--- GIVEN INSTRUCTION ---
Retype the stretch of the records from the line that contains "The width and" through the line that contains "click(x=268, y=197)", both ends included, and leave the pictures out of your answer.

--- EXERCISE MATERIALS ---

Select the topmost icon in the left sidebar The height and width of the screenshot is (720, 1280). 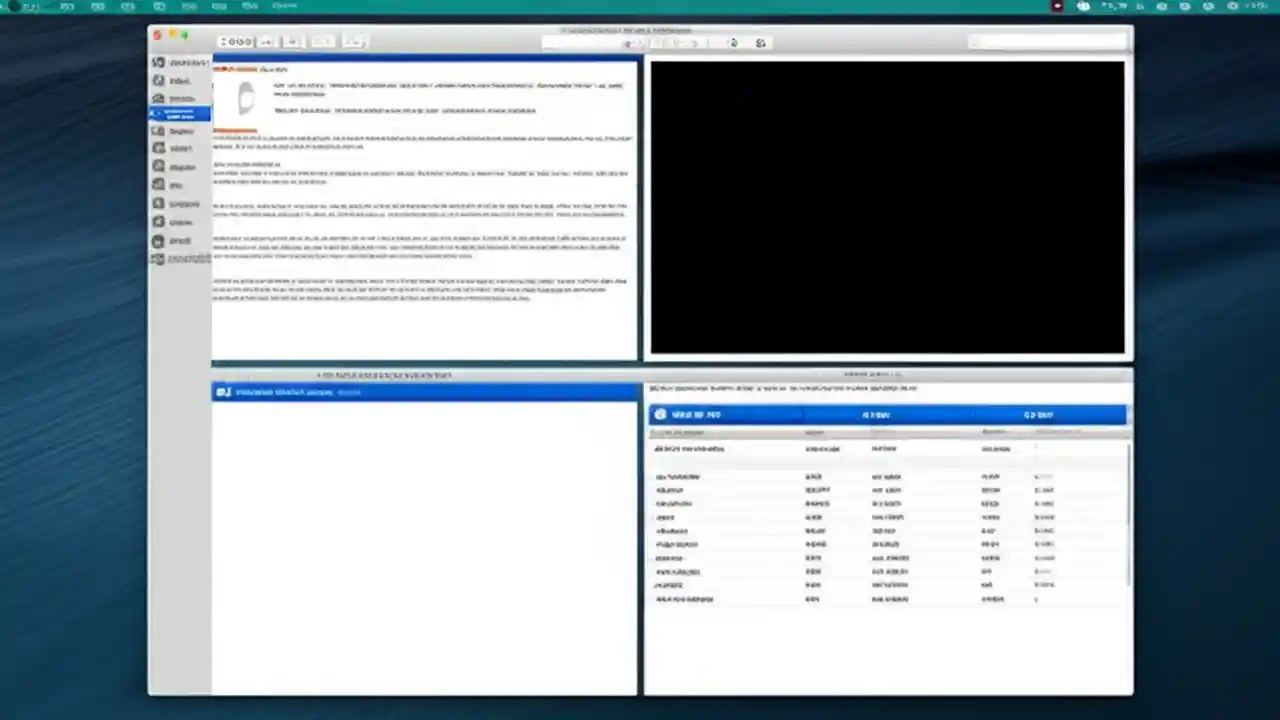point(158,62)
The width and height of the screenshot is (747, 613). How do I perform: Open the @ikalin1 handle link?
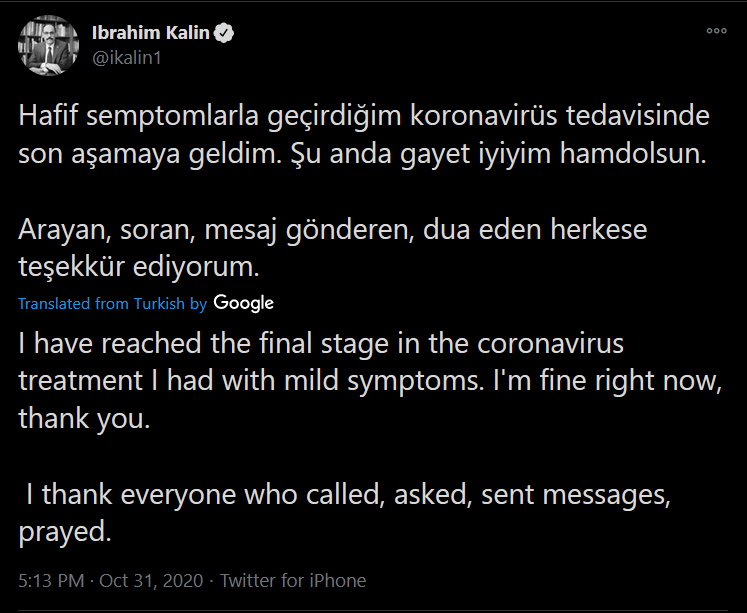127,59
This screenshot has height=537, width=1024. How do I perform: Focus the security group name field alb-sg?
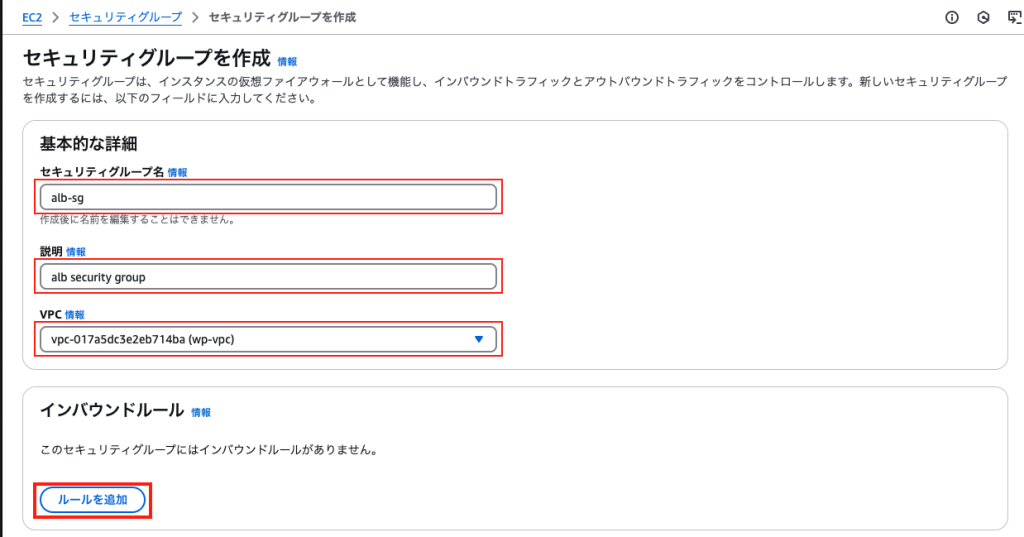click(x=268, y=197)
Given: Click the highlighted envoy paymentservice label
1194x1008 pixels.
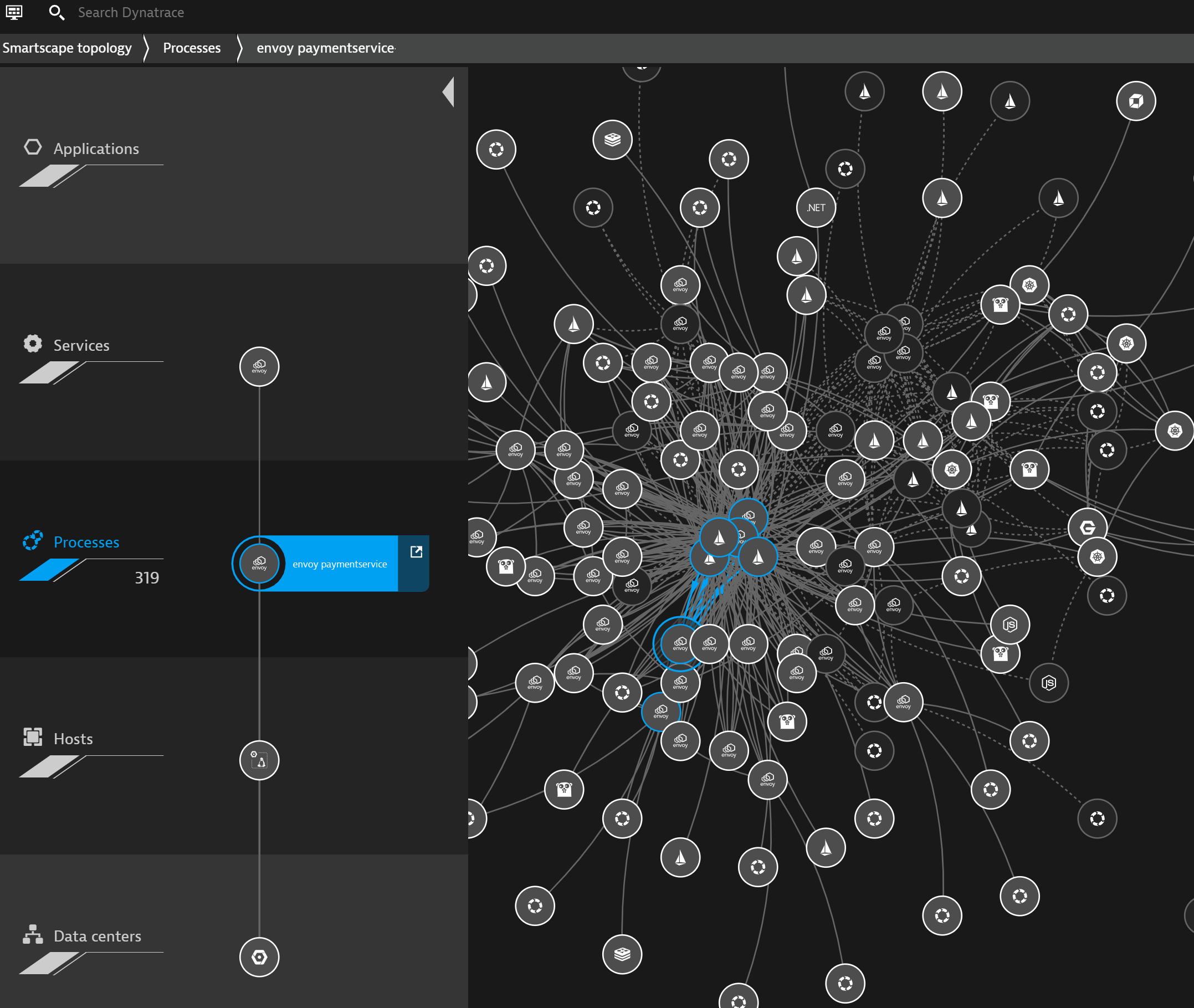Looking at the screenshot, I should click(x=339, y=564).
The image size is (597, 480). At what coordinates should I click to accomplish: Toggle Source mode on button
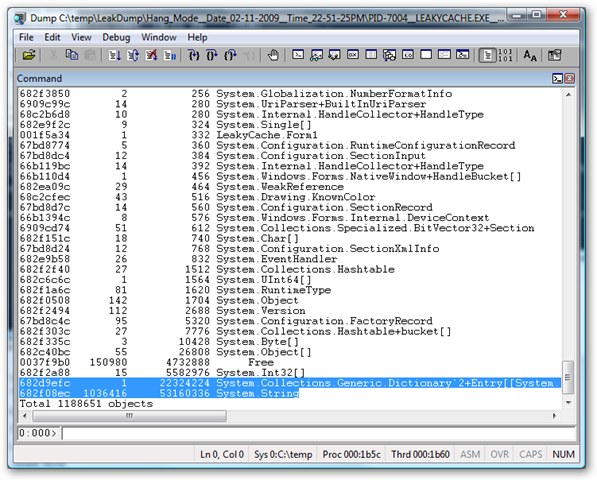pos(487,55)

--- ANSWER TO THE EXERCISE ---
The width and height of the screenshot is (747, 613). How do I perform: Open the @ikalin1 handle link?
127,59
This screenshot has height=537, width=1024. How do I perform: Focus the security group name field alb-sg?
click(x=268, y=197)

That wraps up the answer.